### [Records provided]
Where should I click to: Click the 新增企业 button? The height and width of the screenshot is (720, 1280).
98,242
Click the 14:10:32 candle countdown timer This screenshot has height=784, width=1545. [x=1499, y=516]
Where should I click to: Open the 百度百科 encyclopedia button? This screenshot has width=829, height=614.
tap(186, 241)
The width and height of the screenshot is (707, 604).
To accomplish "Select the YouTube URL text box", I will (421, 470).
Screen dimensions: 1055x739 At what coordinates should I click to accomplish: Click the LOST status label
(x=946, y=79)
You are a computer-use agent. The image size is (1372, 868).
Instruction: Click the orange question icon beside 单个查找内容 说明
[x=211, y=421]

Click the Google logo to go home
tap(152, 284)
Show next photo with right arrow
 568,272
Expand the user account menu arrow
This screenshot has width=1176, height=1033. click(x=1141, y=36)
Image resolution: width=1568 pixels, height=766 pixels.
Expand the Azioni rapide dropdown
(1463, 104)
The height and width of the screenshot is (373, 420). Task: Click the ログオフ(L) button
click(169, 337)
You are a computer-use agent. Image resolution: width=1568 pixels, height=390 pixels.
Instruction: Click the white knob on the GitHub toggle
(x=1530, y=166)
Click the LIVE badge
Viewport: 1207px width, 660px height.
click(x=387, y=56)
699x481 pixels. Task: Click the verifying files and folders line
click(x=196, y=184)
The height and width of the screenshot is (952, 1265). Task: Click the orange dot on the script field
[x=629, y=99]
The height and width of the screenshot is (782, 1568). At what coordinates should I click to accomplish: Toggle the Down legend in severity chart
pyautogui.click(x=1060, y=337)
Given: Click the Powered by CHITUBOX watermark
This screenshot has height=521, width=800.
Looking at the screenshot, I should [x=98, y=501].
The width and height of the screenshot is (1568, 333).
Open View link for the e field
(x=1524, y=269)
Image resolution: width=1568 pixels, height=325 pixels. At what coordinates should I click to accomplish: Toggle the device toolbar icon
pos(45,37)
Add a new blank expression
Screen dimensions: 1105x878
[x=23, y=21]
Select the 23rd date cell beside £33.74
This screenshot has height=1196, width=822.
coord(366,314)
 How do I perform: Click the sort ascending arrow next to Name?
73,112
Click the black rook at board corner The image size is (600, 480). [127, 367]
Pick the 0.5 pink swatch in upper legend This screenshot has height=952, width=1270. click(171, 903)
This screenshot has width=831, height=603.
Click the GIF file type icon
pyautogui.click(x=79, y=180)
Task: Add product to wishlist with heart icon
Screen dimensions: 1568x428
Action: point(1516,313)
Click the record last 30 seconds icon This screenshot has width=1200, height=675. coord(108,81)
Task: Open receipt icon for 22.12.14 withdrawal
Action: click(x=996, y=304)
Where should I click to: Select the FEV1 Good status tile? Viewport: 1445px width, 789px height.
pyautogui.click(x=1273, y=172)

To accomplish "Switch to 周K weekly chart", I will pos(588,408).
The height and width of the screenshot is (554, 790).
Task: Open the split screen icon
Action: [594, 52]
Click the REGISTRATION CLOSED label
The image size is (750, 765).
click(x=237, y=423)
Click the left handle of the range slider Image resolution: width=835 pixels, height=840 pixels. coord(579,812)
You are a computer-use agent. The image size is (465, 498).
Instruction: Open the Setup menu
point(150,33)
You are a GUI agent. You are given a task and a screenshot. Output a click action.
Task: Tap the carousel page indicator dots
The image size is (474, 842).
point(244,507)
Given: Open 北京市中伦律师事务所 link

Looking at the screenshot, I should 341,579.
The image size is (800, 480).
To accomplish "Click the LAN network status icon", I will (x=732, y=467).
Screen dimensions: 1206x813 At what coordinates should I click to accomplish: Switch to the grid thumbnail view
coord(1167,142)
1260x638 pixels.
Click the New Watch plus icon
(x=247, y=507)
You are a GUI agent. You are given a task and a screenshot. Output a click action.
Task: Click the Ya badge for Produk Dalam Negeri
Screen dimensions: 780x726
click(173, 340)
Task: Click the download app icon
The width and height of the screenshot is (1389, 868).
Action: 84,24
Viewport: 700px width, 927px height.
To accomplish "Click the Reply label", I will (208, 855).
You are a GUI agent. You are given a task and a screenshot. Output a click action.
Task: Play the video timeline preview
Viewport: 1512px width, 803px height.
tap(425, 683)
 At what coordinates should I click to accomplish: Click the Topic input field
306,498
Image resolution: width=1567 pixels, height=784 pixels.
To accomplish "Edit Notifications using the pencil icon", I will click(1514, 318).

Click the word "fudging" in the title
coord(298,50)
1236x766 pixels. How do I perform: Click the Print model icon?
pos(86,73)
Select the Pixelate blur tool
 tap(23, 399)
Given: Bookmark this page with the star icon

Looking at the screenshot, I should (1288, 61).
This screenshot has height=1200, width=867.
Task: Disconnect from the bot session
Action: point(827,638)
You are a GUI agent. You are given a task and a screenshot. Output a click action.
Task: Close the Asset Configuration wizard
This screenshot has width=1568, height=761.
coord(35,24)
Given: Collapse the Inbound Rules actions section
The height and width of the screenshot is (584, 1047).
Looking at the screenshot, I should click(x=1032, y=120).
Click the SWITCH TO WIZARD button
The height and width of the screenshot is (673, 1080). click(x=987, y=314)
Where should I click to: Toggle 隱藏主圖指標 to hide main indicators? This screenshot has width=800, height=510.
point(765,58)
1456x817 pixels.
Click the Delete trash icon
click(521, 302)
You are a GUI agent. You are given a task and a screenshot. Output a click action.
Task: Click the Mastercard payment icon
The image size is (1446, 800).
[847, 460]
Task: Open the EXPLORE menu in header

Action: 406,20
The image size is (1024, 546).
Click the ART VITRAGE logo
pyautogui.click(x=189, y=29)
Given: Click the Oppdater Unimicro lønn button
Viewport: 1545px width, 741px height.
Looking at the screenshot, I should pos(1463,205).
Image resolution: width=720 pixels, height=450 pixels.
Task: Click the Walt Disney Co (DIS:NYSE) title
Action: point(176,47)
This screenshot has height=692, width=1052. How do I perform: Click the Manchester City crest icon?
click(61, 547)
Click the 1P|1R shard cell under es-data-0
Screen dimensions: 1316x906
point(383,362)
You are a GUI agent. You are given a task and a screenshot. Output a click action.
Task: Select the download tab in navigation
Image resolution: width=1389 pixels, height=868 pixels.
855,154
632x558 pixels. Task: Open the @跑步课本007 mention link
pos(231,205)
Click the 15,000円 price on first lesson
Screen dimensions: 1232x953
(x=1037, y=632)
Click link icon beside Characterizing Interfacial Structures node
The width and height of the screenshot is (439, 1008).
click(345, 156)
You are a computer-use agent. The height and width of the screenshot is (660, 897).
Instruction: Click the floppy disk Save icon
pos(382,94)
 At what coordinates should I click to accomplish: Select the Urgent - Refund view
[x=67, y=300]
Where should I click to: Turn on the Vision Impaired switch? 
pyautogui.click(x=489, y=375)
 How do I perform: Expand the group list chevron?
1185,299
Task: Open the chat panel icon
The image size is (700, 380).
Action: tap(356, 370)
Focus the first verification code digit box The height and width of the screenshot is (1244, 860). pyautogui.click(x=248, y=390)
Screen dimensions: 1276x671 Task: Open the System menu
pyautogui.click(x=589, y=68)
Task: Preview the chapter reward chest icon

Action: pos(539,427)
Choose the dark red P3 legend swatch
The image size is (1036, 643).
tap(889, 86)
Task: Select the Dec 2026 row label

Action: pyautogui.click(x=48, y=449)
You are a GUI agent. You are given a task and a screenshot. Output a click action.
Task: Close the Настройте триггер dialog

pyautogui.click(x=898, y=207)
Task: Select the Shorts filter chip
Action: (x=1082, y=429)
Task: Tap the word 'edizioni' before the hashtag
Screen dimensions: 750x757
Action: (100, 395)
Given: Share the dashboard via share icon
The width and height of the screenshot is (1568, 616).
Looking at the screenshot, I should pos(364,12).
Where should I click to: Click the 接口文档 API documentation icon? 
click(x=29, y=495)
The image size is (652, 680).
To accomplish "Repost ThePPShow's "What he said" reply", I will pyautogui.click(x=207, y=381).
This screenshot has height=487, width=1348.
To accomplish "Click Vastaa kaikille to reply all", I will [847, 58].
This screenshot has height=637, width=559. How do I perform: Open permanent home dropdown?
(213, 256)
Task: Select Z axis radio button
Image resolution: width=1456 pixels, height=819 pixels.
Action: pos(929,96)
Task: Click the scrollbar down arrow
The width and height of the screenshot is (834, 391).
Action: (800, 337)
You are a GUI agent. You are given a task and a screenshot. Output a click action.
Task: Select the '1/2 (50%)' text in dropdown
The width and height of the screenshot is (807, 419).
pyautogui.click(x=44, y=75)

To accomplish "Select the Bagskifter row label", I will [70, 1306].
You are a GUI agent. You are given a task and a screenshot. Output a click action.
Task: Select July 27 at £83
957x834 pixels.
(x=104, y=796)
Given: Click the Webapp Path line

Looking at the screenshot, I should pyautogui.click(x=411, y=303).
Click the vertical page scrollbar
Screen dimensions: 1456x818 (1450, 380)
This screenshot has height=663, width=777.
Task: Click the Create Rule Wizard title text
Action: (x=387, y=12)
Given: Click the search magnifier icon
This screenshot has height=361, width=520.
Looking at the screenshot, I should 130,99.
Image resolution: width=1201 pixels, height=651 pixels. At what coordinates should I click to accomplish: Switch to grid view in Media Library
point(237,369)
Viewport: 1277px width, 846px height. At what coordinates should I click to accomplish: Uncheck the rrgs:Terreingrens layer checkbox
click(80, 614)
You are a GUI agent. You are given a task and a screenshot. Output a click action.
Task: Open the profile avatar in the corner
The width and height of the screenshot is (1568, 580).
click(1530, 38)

### [Work order]
Output the material above exactly, but only from the line that carries "Where should I click to: Open" through the line that carries "Click the black".

### [Response to the task]
Where should I click to: Open the 百度百科 encyclopedia button? This screenshot has width=829, height=614.
tap(186, 241)
The width and height of the screenshot is (707, 604).
To accomplish "Select the YouTube URL text box", I will (421, 470).
Screen dimensions: 1055x739 At what coordinates should I click to accomplish: Click the LOST status label
(x=946, y=79)
You are a computer-use agent. The image size is (1372, 868).
Instruction: Click the orange question icon beside 单个查找内容 说明
[x=211, y=421]

Click the Google logo to go home
tap(152, 284)
Show next photo with right arrow
 568,272
Expand the user account menu arrow
This screenshot has width=1176, height=1033. click(x=1141, y=36)
Image resolution: width=1568 pixels, height=766 pixels.
Expand the Azioni rapide dropdown
(1463, 104)
The height and width of the screenshot is (373, 420). Task: Click the ログオフ(L) button
click(169, 337)
You are a computer-use agent. Image resolution: width=1568 pixels, height=390 pixels.
Instruction: Click the white knob on the GitHub toggle
(x=1530, y=166)
Click the LIVE badge
Viewport: 1207px width, 660px height.
click(x=387, y=56)
699x481 pixels. Task: Click the verifying files and folders line
click(x=196, y=184)
The height and width of the screenshot is (952, 1265). Task: Click the orange dot on the script field
[x=629, y=99]
The height and width of the screenshot is (782, 1568). At what coordinates should I click to accomplish: Toggle the Down legend in severity chart
pyautogui.click(x=1060, y=337)
Given: Click the Powered by CHITUBOX watermark
This screenshot has height=521, width=800.
Looking at the screenshot, I should [x=98, y=501].
The width and height of the screenshot is (1568, 333).
Open View link for the e field
(x=1524, y=269)
Image resolution: width=1568 pixels, height=325 pixels. At what coordinates should I click to accomplish: Toggle the device toolbar icon
pos(45,37)
Add a new blank expression
Screen dimensions: 1105x878
[x=23, y=21]
Select the 23rd date cell beside £33.74
This screenshot has height=1196, width=822.
coord(366,314)
 How do I perform: Click the sort ascending arrow next to Name?
73,112
Click the black rook at board corner The image size is (600, 480). [127, 367]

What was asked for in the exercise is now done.